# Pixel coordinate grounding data
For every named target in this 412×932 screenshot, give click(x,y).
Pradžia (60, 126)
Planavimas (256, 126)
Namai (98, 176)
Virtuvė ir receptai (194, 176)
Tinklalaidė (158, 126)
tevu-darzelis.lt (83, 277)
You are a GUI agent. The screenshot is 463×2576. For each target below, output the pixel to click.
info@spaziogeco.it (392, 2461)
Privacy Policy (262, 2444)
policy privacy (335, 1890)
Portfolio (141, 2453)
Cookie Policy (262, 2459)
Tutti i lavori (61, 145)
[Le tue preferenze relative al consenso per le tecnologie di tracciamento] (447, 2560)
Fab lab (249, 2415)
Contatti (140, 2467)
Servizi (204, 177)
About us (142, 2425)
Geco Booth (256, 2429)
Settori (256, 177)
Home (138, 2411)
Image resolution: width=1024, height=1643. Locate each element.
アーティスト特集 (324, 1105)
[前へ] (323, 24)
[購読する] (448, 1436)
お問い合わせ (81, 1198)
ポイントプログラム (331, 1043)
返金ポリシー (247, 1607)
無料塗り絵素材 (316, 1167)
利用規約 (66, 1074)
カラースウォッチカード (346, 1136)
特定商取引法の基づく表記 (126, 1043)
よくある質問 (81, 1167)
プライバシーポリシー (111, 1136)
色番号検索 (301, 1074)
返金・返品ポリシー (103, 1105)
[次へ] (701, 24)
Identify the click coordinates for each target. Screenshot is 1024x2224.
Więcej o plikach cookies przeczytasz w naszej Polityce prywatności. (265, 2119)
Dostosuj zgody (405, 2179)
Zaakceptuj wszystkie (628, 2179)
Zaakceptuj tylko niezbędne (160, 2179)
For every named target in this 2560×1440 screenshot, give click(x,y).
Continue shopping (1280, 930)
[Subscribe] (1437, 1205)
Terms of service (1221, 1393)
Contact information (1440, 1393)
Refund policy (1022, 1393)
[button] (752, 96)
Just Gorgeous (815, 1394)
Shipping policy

# GOAL OF THE EXERCISE
Copy range, inclusive: the line holding "Fab lab (249, 2415)" to the line holding "返金・返品ポリシー (103, 1105)". Reproduce exactly those lines of the records above and no others.

# SOLUTION FOR THIS PROBLEM
Fab lab (249, 2415)
Contatti (140, 2467)
Servizi (204, 177)
About us (142, 2425)
Geco Booth (256, 2429)
Settori (256, 177)
Home (138, 2411)
Image resolution: width=1024, height=1643. Locate each element.
アーティスト特集 (324, 1105)
[前へ] (323, 24)
[購読する] (448, 1436)
お問い合わせ (81, 1198)
ポイントプログラム (331, 1043)
返金ポリシー (247, 1607)
無料塗り絵素材 (316, 1167)
利用規約 (66, 1074)
カラースウォッチカード (346, 1136)
特定商取引法の基づく表記 (126, 1043)
よくある質問 (81, 1167)
プライバシーポリシー (111, 1136)
色番号検索 (301, 1074)
返金・返品ポリシー (103, 1105)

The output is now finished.